## What you are asked to do
The number of lines in the entries below holding the word "Ubuntu" is all that is needed here.

## Dataset records
=== Begin Enclosure ===

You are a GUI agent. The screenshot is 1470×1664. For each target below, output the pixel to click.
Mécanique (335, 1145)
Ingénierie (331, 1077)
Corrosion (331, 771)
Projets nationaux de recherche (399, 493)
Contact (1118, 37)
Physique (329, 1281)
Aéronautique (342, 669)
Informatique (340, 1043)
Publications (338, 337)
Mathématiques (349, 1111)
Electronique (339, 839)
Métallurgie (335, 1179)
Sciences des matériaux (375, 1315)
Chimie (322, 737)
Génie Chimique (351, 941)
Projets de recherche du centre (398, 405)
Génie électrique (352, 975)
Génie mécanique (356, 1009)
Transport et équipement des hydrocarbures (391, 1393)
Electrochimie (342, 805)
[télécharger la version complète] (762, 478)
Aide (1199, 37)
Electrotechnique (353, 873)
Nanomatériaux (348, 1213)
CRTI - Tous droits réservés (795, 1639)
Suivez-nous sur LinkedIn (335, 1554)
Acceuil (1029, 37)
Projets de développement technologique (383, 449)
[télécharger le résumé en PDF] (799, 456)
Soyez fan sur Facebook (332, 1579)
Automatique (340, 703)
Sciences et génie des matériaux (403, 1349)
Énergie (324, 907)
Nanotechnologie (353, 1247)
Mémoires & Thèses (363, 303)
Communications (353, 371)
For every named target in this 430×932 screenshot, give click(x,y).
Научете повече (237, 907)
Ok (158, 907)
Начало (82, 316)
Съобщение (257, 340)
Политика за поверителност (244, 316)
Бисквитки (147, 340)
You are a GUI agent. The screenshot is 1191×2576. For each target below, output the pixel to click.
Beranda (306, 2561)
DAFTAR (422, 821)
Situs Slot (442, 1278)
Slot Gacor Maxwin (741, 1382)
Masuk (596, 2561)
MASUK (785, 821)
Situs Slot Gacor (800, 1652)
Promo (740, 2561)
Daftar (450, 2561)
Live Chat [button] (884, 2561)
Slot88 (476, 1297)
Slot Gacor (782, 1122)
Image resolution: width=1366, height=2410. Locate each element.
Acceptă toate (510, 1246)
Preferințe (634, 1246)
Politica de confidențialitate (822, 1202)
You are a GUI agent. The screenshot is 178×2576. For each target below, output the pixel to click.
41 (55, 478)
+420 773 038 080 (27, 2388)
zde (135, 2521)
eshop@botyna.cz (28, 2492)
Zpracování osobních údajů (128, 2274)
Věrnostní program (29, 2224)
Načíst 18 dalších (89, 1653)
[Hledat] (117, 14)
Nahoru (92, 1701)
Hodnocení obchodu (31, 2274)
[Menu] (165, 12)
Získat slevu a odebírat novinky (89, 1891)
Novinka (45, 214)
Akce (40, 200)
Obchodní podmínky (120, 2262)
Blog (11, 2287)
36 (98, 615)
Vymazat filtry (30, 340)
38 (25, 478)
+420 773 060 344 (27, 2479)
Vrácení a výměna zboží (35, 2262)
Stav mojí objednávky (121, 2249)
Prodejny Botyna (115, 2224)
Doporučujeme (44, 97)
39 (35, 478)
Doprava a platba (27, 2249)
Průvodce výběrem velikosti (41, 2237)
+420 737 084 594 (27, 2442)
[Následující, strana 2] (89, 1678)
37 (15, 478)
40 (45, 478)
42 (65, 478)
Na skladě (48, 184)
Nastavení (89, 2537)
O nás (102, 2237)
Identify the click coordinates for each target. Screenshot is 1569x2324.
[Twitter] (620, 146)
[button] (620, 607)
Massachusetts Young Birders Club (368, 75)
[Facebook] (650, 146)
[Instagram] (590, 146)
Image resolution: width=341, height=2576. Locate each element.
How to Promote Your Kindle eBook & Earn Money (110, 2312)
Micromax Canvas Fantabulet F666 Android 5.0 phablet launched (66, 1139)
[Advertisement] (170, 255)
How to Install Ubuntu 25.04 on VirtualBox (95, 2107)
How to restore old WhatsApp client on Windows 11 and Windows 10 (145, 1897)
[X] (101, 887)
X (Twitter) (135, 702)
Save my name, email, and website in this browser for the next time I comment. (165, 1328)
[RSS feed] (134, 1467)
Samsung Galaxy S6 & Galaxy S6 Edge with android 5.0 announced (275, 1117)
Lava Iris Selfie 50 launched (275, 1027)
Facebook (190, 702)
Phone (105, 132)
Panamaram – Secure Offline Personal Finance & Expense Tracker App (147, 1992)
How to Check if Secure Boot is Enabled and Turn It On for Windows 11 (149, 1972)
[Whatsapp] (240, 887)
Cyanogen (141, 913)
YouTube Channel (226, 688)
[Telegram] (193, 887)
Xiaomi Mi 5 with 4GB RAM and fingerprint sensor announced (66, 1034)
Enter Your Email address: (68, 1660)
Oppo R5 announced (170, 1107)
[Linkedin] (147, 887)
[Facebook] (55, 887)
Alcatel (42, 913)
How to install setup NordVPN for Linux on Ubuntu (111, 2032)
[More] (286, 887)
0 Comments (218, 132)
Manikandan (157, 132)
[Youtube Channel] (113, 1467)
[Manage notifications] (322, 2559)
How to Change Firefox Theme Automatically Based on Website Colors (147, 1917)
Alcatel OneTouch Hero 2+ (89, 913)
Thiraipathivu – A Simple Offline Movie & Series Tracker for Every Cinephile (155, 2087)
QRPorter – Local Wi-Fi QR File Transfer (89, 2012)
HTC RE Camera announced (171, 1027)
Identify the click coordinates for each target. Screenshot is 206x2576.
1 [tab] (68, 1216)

=== End Enclosure ===

## Answer to this exercise
2